Dass Investoren von der Idee überzeugt sind, überrascht kaum, schließlich ist die Kreislaufwirtschaft ein wachsender Millionenmarkt. Wie Berechnungen des Beratungshauses BCG (für das Handelsblatt) ergeben haben, wird allein in Deutschland das Markt­volumen der zirkulären Wirtschaft bis 2030 auf über 200 Mrd. € ge­schätzt; für Europa liegt der Wert bei bis zu 800 Mrd. €. „Der Mensch entnimmt mehr als 100 Milliarden Tonnen Rohstoffe aus der Erde, verwertet davon jedoch nur 8,6 % wieder“, sagt Lewis und zitiert dabei den jährlichen Circularity Gap Report. Resourcify verspricht bei Nutzung seiner Software Großes: einen Anstieg der Recyclingrate um 50 %, eine 50-prozentige Senkung der durchschnittlichen Abfallkosten (pro Tonne) sowie dreimal mehr Einkommen durch die Wertstoffe, die man bei der Abfallbeseitigung sammelt und verkauft.

Doch das reicht nicht aus. Lewis möchte besser darin werden, das Problem – die derzeitige Ab­fallwirtschaft als Gegenpol der Kreislaufwirtschaft – und die zu­gehörige Lösung von Resourcify an die Masse zu kommunizieren. Damit das gelingt, gilt es, Bewusstsein zu schaffen und einen Diskurs anzu­regen. Lewis: „Wir wollen eine Vorreiterrolle beim Übergang von der eigentlichen Abfallwirtschaft zu einer vollständigen Kreislaufwirtschaft übernehmen. Gerade sind wir dabei, uns von einem reinen SaaS-Produkt zu einer echten Plattform zu entwickeln, die allen Beteiligten Mehrwert bietet.
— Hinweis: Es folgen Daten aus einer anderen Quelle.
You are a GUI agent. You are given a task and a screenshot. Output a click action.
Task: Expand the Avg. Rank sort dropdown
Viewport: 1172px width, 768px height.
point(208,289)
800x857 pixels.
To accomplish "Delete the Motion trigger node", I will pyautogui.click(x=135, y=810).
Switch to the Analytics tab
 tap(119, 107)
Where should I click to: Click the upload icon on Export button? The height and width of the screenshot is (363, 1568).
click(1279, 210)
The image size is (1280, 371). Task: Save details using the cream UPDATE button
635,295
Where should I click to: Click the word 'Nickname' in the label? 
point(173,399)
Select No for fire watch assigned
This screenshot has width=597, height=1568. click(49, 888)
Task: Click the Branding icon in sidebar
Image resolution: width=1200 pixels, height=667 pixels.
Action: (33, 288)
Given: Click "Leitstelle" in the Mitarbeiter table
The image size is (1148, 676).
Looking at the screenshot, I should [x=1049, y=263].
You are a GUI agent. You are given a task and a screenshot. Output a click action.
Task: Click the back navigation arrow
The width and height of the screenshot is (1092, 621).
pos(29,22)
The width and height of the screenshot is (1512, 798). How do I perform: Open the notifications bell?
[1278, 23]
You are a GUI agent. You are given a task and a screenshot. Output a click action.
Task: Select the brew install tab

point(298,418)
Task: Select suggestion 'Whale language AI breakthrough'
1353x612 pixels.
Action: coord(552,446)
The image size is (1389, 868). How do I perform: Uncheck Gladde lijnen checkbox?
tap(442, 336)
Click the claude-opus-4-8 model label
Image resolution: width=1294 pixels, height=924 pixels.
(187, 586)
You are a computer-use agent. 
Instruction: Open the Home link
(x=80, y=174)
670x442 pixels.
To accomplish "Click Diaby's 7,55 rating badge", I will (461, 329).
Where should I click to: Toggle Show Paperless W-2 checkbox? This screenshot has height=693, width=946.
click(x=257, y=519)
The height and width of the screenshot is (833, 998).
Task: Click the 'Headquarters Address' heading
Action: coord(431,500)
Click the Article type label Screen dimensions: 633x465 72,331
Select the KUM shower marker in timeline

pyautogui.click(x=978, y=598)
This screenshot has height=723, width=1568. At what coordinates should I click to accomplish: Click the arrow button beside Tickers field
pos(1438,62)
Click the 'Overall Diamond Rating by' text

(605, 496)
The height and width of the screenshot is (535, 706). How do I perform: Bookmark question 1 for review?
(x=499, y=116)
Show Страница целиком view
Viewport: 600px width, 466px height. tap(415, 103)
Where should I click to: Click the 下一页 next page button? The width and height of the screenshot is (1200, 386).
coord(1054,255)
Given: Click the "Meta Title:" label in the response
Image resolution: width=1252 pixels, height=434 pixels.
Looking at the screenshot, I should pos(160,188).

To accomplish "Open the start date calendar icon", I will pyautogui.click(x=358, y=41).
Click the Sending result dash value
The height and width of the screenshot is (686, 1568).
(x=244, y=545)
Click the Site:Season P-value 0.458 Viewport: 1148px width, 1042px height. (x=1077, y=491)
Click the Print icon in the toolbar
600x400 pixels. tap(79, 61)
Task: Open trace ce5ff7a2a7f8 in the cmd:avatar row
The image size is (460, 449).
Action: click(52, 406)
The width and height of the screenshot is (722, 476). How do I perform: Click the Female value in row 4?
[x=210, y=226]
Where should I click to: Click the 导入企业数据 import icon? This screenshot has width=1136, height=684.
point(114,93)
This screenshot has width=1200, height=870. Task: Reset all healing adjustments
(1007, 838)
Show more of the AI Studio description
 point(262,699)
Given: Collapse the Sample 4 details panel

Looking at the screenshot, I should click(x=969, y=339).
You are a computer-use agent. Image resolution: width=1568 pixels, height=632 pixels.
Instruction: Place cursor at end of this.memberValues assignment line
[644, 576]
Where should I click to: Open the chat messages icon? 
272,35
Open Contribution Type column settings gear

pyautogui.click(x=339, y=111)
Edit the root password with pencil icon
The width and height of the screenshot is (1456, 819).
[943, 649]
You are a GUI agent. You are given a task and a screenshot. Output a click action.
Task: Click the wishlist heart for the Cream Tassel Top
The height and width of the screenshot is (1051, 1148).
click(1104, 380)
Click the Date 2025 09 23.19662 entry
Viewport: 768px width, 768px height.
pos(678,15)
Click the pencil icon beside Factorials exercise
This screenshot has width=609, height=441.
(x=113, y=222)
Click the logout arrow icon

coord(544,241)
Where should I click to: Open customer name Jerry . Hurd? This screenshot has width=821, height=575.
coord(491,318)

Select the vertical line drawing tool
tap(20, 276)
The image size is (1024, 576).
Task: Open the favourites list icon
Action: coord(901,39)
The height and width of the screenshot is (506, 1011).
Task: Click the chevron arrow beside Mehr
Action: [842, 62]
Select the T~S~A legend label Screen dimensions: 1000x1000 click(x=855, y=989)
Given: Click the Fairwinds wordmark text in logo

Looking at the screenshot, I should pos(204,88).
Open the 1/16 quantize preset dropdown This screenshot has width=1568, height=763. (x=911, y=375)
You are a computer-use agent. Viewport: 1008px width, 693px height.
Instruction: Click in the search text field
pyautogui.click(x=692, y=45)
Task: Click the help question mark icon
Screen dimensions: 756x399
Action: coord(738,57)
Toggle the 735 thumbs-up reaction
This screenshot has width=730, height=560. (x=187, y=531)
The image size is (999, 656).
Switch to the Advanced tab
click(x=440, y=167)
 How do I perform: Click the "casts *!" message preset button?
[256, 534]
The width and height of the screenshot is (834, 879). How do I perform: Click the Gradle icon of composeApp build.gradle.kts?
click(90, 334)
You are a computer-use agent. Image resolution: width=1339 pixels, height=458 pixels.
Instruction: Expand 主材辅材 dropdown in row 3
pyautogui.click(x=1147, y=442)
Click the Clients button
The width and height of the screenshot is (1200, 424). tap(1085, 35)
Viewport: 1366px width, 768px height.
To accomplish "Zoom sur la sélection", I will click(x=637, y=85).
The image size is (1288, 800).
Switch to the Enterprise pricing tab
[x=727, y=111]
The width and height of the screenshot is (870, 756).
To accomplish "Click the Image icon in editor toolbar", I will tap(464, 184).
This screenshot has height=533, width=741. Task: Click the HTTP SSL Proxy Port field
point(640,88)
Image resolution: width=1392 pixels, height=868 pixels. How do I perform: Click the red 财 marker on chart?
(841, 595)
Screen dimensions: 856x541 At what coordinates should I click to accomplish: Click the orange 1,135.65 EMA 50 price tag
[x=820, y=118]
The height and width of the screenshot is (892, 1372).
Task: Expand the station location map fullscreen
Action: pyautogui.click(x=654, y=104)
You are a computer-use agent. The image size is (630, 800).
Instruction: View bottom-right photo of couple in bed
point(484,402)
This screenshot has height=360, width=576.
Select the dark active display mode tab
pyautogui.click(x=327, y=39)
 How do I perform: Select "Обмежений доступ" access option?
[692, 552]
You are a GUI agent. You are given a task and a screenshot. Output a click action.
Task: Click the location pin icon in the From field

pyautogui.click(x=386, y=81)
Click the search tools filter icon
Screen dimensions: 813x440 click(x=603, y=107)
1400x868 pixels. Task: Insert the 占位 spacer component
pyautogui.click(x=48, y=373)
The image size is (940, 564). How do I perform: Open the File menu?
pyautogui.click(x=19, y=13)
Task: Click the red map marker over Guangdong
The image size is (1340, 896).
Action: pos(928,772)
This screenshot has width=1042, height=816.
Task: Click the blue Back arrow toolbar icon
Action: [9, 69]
Dieser Über­gang wird einige Zeit dauern.“ Resourcify will die Nummer-eins-Zero-Waste-Plattform für Abfall- und Wertstoffmanagement in Europa werden und damit einen wesentlichen Beitrag zur Kreislaufwirtschaft leisten, fasst Lewis abschließend zusammen.

Gary Lewis ist Mitgründer und CEO von Resourcify, der digitalen Recycling­plattform, die Abfallerzeuger und -verwerter zusammenbringt, um Recycling einfacher, schneller und besser leistbar zu machen. Mit seiner Vision, eine zirkuläre Zukunft zu ermöglichen, wurde Lewis auf die „30 Under 30 Europe“-Liste von Forbes gesetzt.